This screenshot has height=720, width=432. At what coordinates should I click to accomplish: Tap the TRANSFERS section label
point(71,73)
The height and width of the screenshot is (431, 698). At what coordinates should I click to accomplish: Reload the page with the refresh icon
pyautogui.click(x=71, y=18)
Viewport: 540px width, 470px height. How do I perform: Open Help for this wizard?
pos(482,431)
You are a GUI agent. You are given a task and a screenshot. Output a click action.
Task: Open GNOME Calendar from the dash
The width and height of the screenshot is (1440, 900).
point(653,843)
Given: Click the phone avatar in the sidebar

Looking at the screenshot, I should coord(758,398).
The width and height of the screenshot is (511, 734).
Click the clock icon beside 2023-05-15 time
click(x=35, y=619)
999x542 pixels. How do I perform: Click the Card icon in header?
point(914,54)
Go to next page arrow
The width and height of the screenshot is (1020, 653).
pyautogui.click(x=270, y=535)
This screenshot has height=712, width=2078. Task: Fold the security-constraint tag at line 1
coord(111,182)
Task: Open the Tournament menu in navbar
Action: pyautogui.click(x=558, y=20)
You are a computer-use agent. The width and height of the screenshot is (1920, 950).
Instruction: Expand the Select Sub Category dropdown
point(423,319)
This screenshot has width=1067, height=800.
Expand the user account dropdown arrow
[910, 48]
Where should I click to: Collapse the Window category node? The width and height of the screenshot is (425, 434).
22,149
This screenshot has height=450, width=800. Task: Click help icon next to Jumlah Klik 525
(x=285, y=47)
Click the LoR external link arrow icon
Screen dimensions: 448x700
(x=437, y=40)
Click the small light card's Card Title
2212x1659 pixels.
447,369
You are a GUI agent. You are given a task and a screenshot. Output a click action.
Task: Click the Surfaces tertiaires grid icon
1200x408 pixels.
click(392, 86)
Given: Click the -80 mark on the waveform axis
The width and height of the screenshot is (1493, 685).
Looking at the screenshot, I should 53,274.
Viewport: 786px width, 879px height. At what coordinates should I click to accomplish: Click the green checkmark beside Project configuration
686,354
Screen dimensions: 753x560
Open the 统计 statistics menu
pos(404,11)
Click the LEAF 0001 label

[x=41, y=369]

┄┄┄┄┄┄┄┄┄┄┄┄┄┄┄┄┄┄┄┄

## ASSIGNMENT:
Copy the listing in full, and keep every word exactly as it is.

## RESPONSE AREA:
This screenshot has height=720, width=432. At what coordinates should I click to accomplish: Tap the TRANSFERS section label
point(71,73)
The height and width of the screenshot is (431, 698). At what coordinates should I click to accomplish: Reload the page with the refresh icon
pyautogui.click(x=71, y=18)
Viewport: 540px width, 470px height. How do I perform: Open Help for this wizard?
pos(482,431)
You are a GUI agent. You are given a task and a screenshot. Output a click action.
Task: Open GNOME Calendar from the dash
The width and height of the screenshot is (1440, 900).
point(653,843)
Given: Click the phone avatar in the sidebar

Looking at the screenshot, I should coord(758,398).
The width and height of the screenshot is (511, 734).
Click the clock icon beside 2023-05-15 time
click(x=35, y=619)
999x542 pixels. How do I perform: Click the Card icon in header?
point(914,54)
Go to next page arrow
The width and height of the screenshot is (1020, 653).
pyautogui.click(x=270, y=535)
This screenshot has height=712, width=2078. Task: Fold the security-constraint tag at line 1
coord(111,182)
Task: Open the Tournament menu in navbar
Action: pyautogui.click(x=558, y=20)
You are a computer-use agent. The width and height of the screenshot is (1920, 950).
Instruction: Expand the Select Sub Category dropdown
point(423,319)
This screenshot has width=1067, height=800.
Expand the user account dropdown arrow
[910, 48]
Where should I click to: Collapse the Window category node? The width and height of the screenshot is (425, 434).
22,149
This screenshot has height=450, width=800. Task: Click help icon next to Jumlah Klik 525
(x=285, y=47)
Click the LoR external link arrow icon
Screen dimensions: 448x700
(x=437, y=40)
Click the small light card's Card Title
2212x1659 pixels.
447,369
You are a GUI agent. You are given a task and a screenshot. Output a click action.
Task: Click the Surfaces tertiaires grid icon
1200x408 pixels.
click(392, 86)
Given: Click the -80 mark on the waveform axis
The width and height of the screenshot is (1493, 685).
Looking at the screenshot, I should 53,274.
Viewport: 786px width, 879px height. At what coordinates should I click to accomplish: Click the green checkmark beside Project configuration
686,354
Screen dimensions: 753x560
Open the 统计 statistics menu
pos(404,11)
Click the LEAF 0001 label

[x=41, y=369]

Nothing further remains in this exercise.